(Excerpted from the Middletwon Press - Thursday July 17, 2008, story written by Jennifer Wood)
Dmitri D'Alessandro, 31, the artist whose work is so eye-catching, has been producing digital art for the past decade. At first, he made the images as gifts for friends, but discovered he could communicate concepts and ideas through his media. "When I started making art, I always wanted to try to find ways to visually communicate things that are hard to communicate in words," D'Alessandro explains. Combining things that inspire and astound him like the mysteries of life, mythology, religion, and the universe beyond our solar system, D'Alessandro takes the viewer on a trip through imagery on the cutting edge of digital art.

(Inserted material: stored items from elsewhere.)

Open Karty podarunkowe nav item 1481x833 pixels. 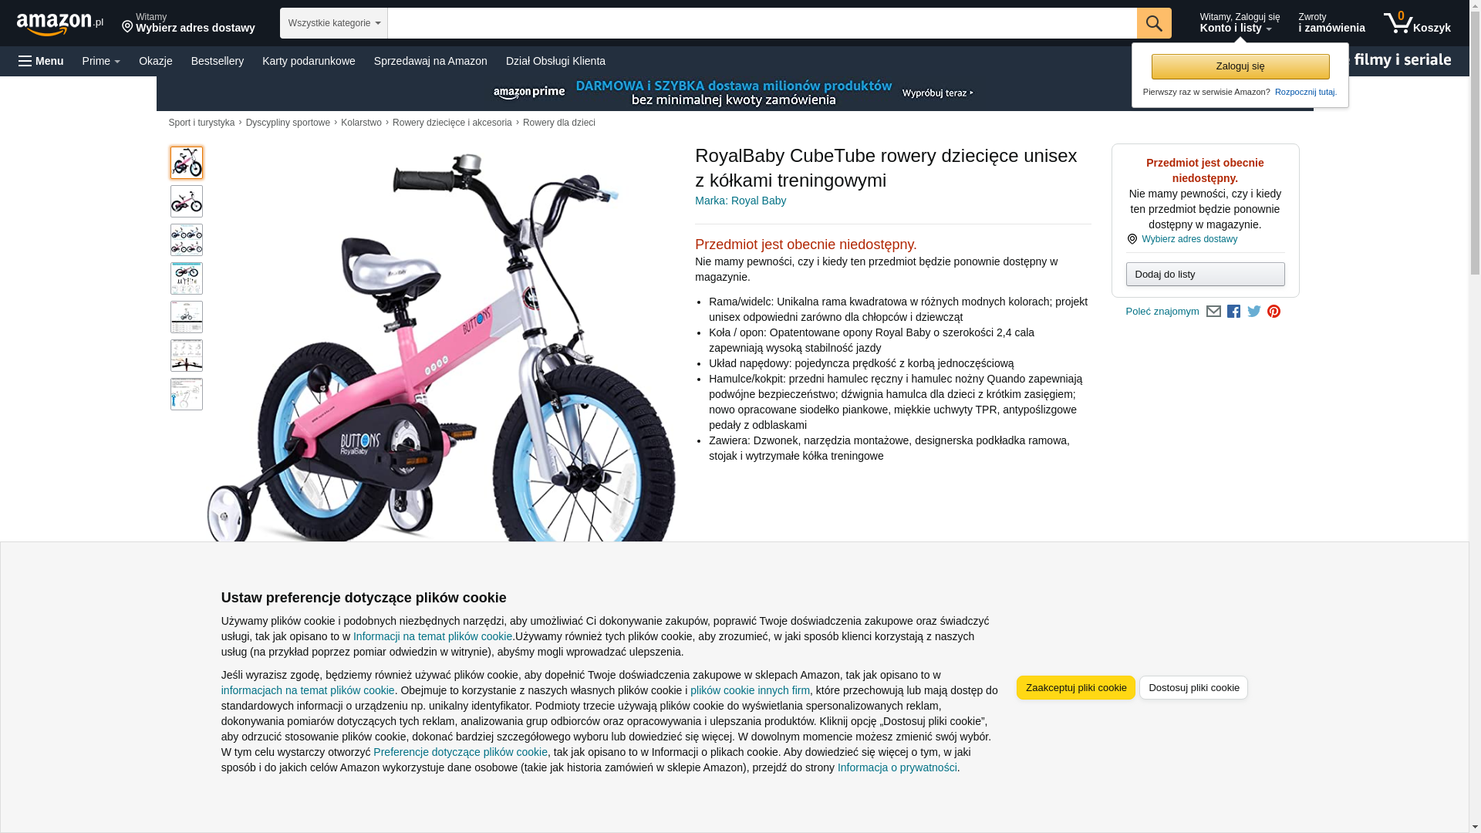click(309, 61)
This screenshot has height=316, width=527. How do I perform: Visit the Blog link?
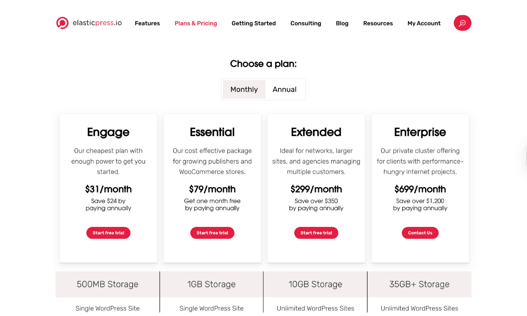[342, 23]
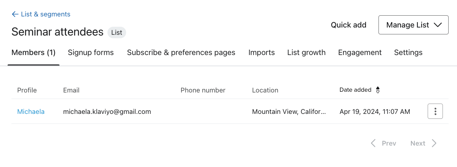Switch to the Signup forms tab
457x167 pixels.
click(91, 53)
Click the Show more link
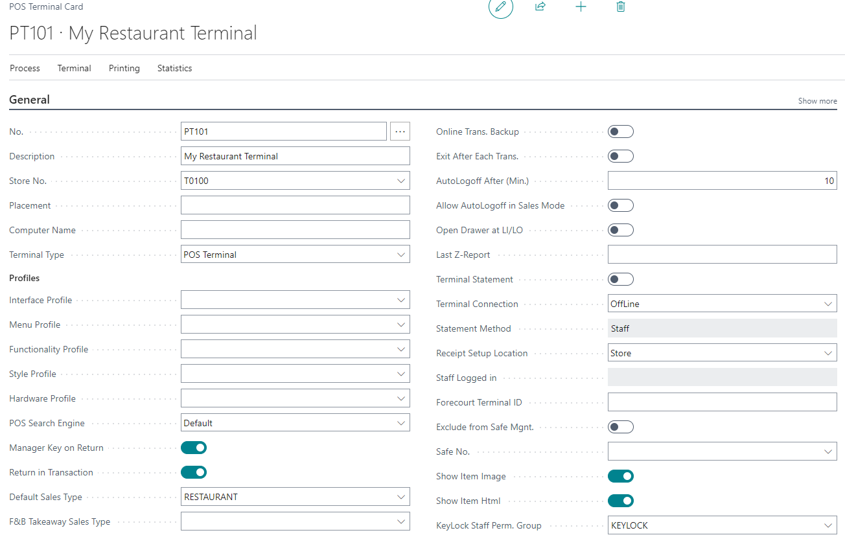The width and height of the screenshot is (845, 548). [817, 101]
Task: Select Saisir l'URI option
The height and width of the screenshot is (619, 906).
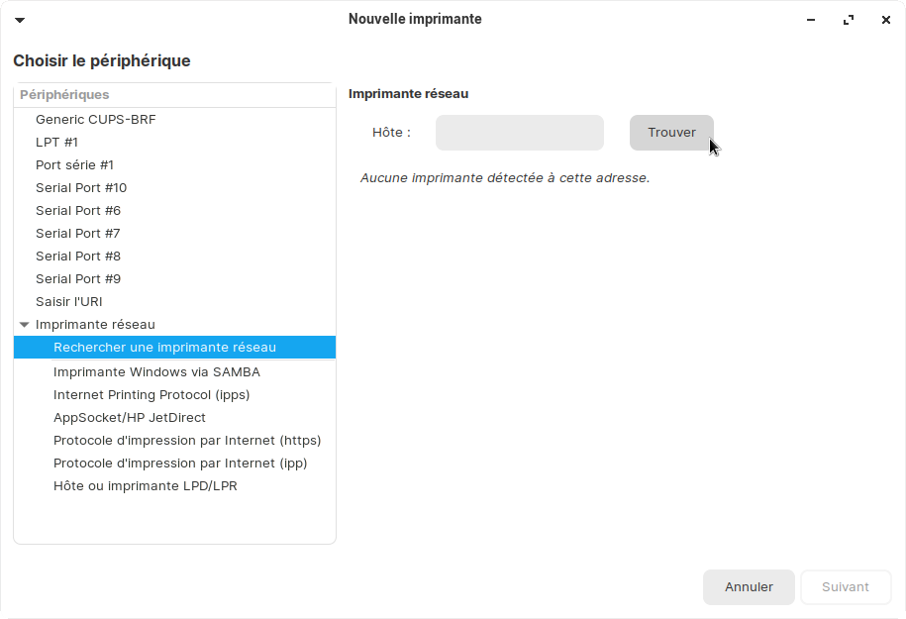Action: 68,302
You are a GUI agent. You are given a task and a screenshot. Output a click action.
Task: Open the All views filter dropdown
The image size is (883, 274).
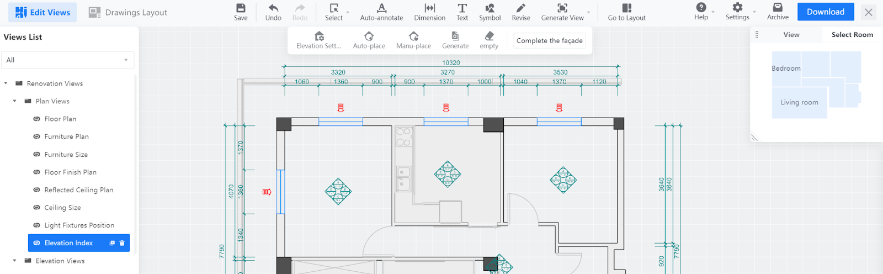[x=68, y=60]
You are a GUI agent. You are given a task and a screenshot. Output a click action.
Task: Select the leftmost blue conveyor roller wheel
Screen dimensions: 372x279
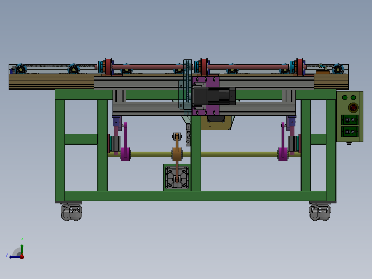pos(21,69)
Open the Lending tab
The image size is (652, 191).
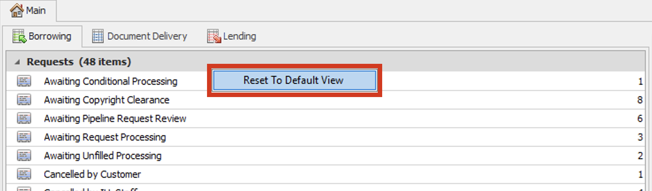pyautogui.click(x=239, y=36)
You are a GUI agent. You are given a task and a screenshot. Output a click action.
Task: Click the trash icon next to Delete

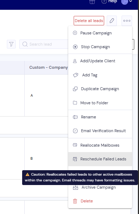[75, 201]
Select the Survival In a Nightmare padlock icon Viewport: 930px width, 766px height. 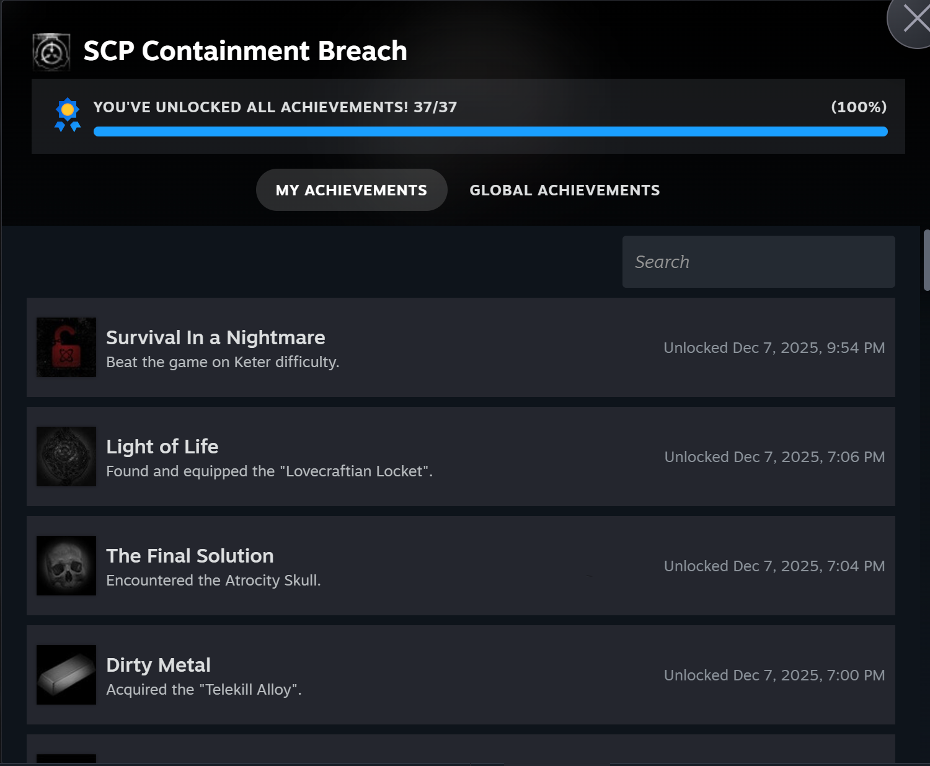[66, 347]
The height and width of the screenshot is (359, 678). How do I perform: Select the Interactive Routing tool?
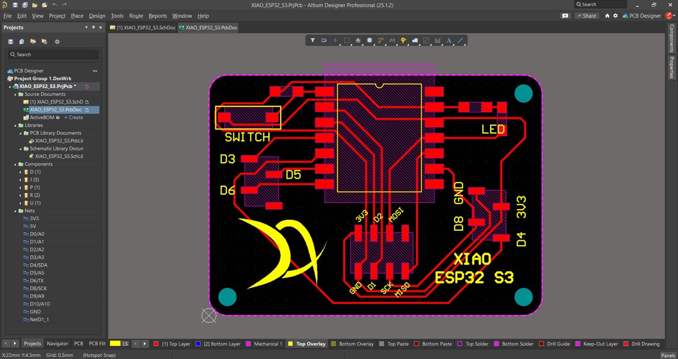pos(381,41)
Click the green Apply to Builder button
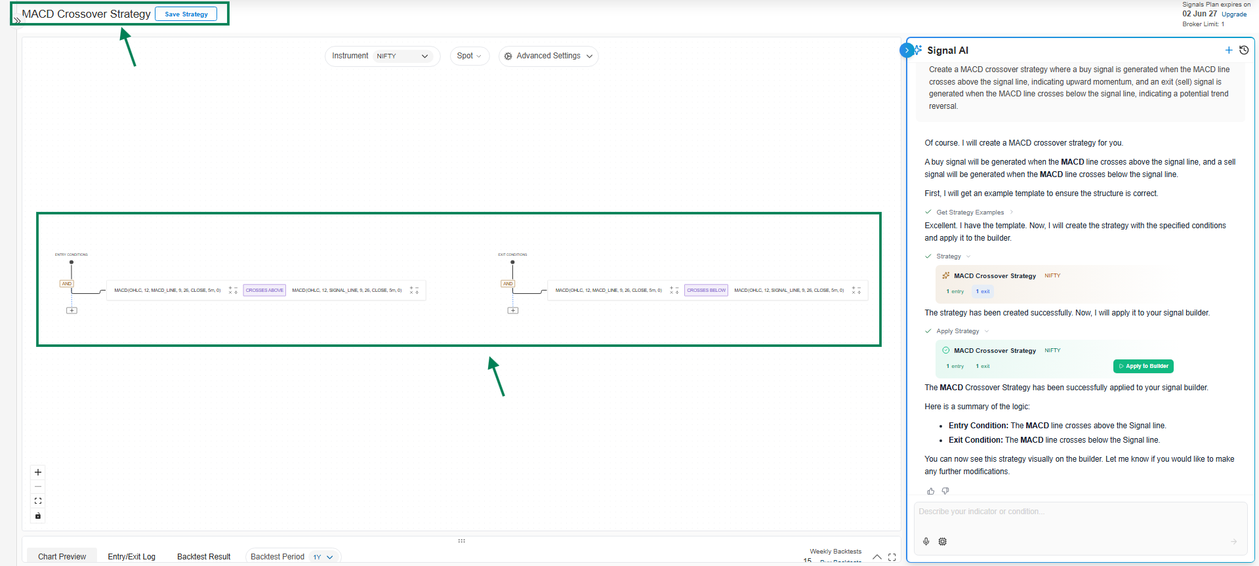This screenshot has height=566, width=1259. tap(1143, 366)
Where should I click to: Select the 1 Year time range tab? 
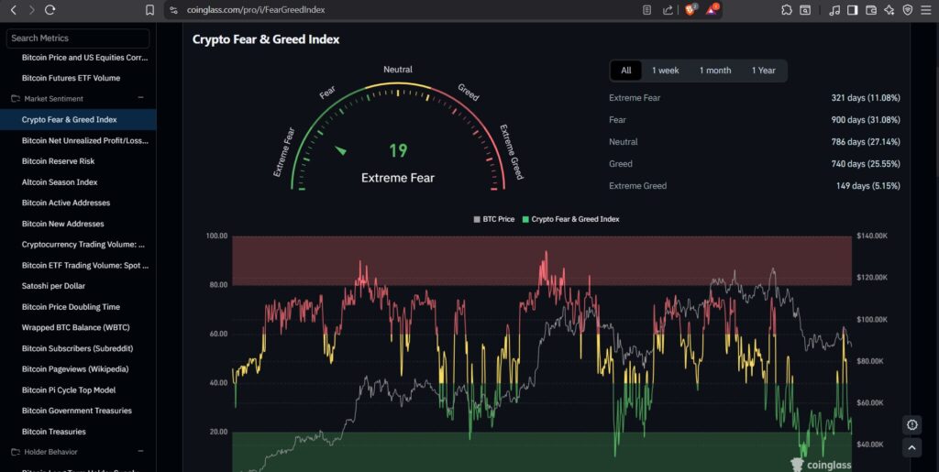pyautogui.click(x=763, y=71)
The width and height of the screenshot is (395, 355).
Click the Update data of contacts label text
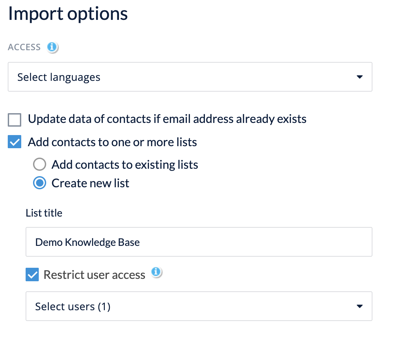click(x=167, y=119)
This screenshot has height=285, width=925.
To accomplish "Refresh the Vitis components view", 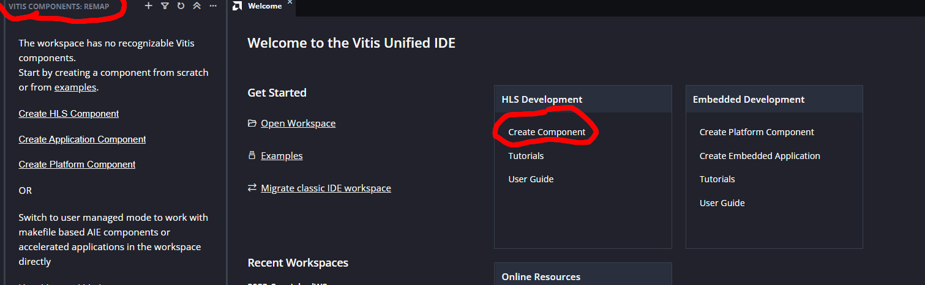I will (x=181, y=6).
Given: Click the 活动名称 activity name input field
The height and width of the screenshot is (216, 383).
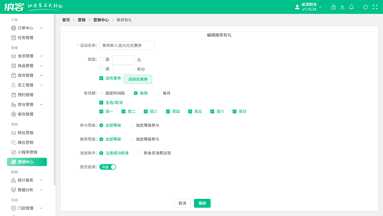Looking at the screenshot, I should [x=127, y=45].
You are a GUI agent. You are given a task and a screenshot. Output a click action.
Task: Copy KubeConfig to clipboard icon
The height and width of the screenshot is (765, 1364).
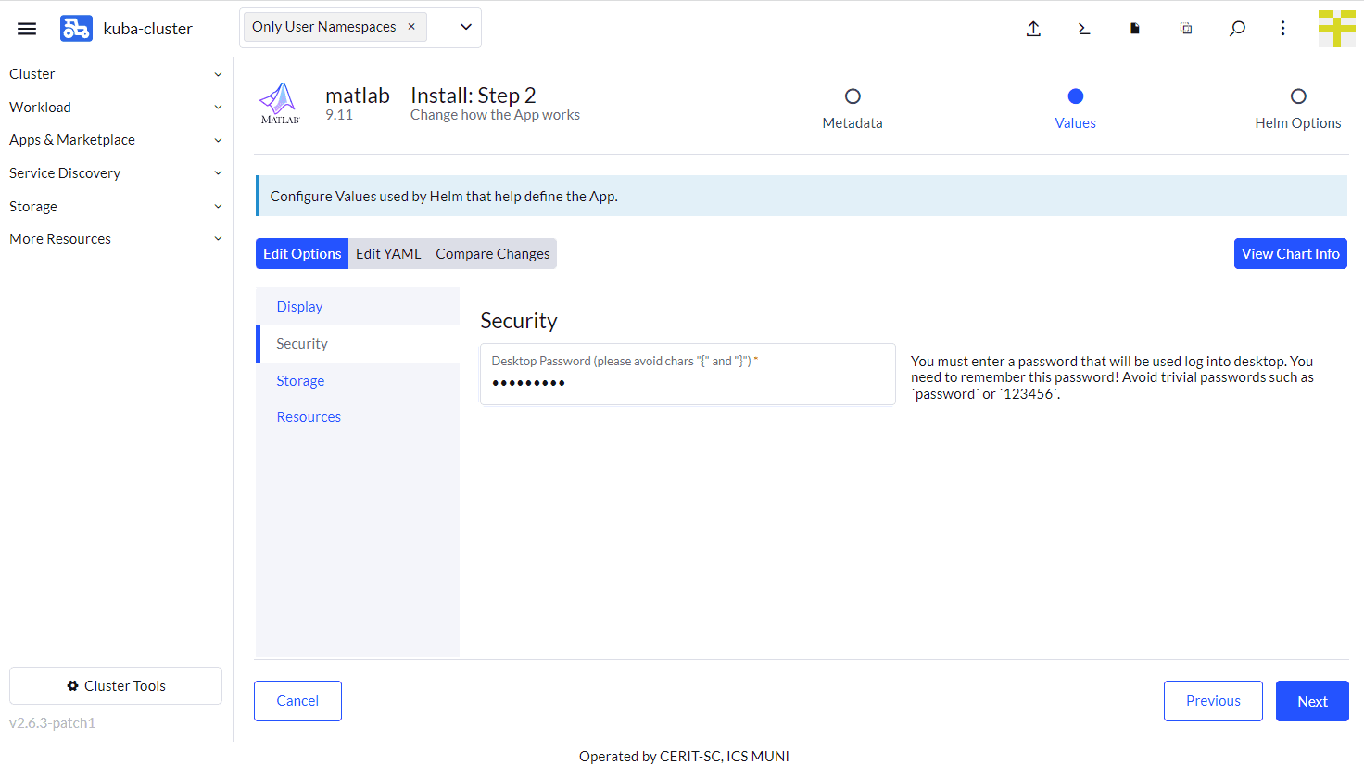pyautogui.click(x=1186, y=28)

D'Alessandro attended Macdonough Elementary school in Middletown, Connecticut, then Haddam-Killingworth Middle and High schools in Higganum Connecticut. He has been a resident of Connecticut for most of his life except for a when he attended Allegheny College in Meadville, Pa., in 1995. He came back to Connecticut in 1996 and settled into Middletown, where he attended classes at Middlesex Community College from 1996 to 2000. He graduated from MxCC in 2000 with an associate's degree in multimedia.
Through his work, the artist explores the possibilities of where we can go beyond preconceived conventions of what and how life should be.
Concepts that are hard to articulate with words, D'Alessandro touches with visual art. "A lot of times, I let the images recreate themselves - visually representing intangible ideas," says D'Alessandro, describing the process he uses to create.
Using organic and modern photographic elements, D'Alessandro brings his audience beyond space and time, into a digital arena of visual delights, where one is left to wonder and decide for one's self what she is seeing in his art. "When I make something, I don't want to tell anyone or direct them in any fashion to a goal, because I'd rather that people look at it and see it and not know what it is and aren't threatened by, but can have a transcendental experience by looking at it," D'Alessandro says.